The registrant was unable without unreasonable effort and expense to compile, disseminate and review the information required to be presented in the subject Form 10-K for the period ended December 31, 2012 before the required filing date for such form.
PART IV – OTHER INFORMATION
(1) | Name and telephone number of person to contact in regard to this notification |
| Michael Jaynes | | (303) | | 872-5939 | |
| (Name) | | (Area Code) | | (Telephone Number) | |
(2) | Have all other periodic reports required under Section 13 or 15(d) of the Securities Exchange Act of 1934 or Section 30 of the Investment Company Act of 1940 during the preceding 12 months or for such shorter period that the registrant was required to file such report(s) been filed? If answer is no, identify report(s). Yes x No o |
(3) | Is it anticipated that any significant change in results of operations from the corresponding period for the last fiscal year will be reflected by the earnings statements to be included in the subject report or portion thereof? Yes x No o |
If so, attach an explanation of the anticipated change, both narratively and quantitatively, and, if appropriate, state the reasons why a reasonable estimate of the results cannot be made.
The Company anticipates significant changes in results of operations from the corresponding period for the last fiscal year due to the merger with Hangover Joe’s, Inc. (“HOJ”) and subsequent sale of equity interests in three subsidiaries as more fully described in our Form 8-K filed on July 30, 2012. Because all of the operating businesses of the Company were contemporaneously sold within five business days after the merger with HOJ, the transaction has been accounted for as a recapitalization of HOJ. Accordingly, the consolidated financial statements in our Form 10-K will include the financial position, results of operations and cash flows of HOJ and its predecessor entities prior to the date of the merger.

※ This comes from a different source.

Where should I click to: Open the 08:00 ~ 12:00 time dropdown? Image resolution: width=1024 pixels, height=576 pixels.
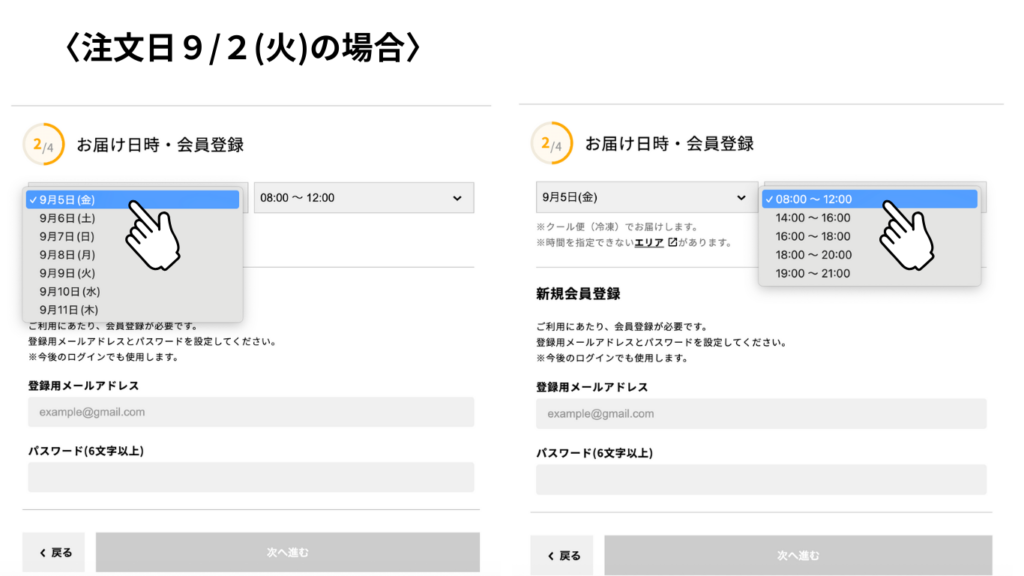click(364, 197)
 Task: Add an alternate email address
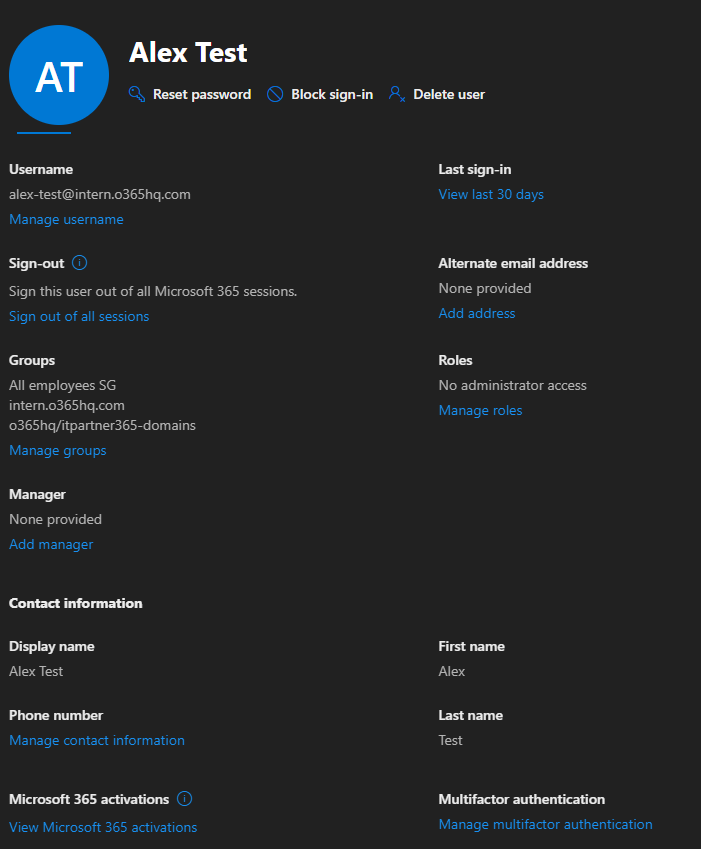click(477, 313)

For the year ended December 31, 2012, we anticipate a consolidated net loss of approximately $2,145,000 or $.03 per common share compared to a consolidated net loss of $257,000 or less than $.01 per common share during the comparable period last year (Note: The 2011 consolidated financial statements of Hangover Joe’s, Inc. are included within our definitive proxy statement filed with the SEC on June 12, 2012). Net sales and gross profits are anticipated to increase approximately $799,000 or 285% and approximately $177,000 or 125%, respectively from the comparable period last year. We anticipate operating expenses increasing $2,048,000 from the comparable period last year. The increase in operating expenses is primarily due to an overall ramp up in sales and marketing efforts and completion of Hangover Joe’s merger/reorganization in July 2012. In addition, the Company recorded a settlement expense of $652,000 during 2012 based on the fair value of 4,500,000 shares of common stock issued pursuant to a settlement agreement reached in January 2013.
HANGOVER JOE'S HOLDING CORPORATION |
(Name of Registrant as Specified in Charter) |
has caused this notification to be signed on its behalf by the undersigned hereunto duly authorized.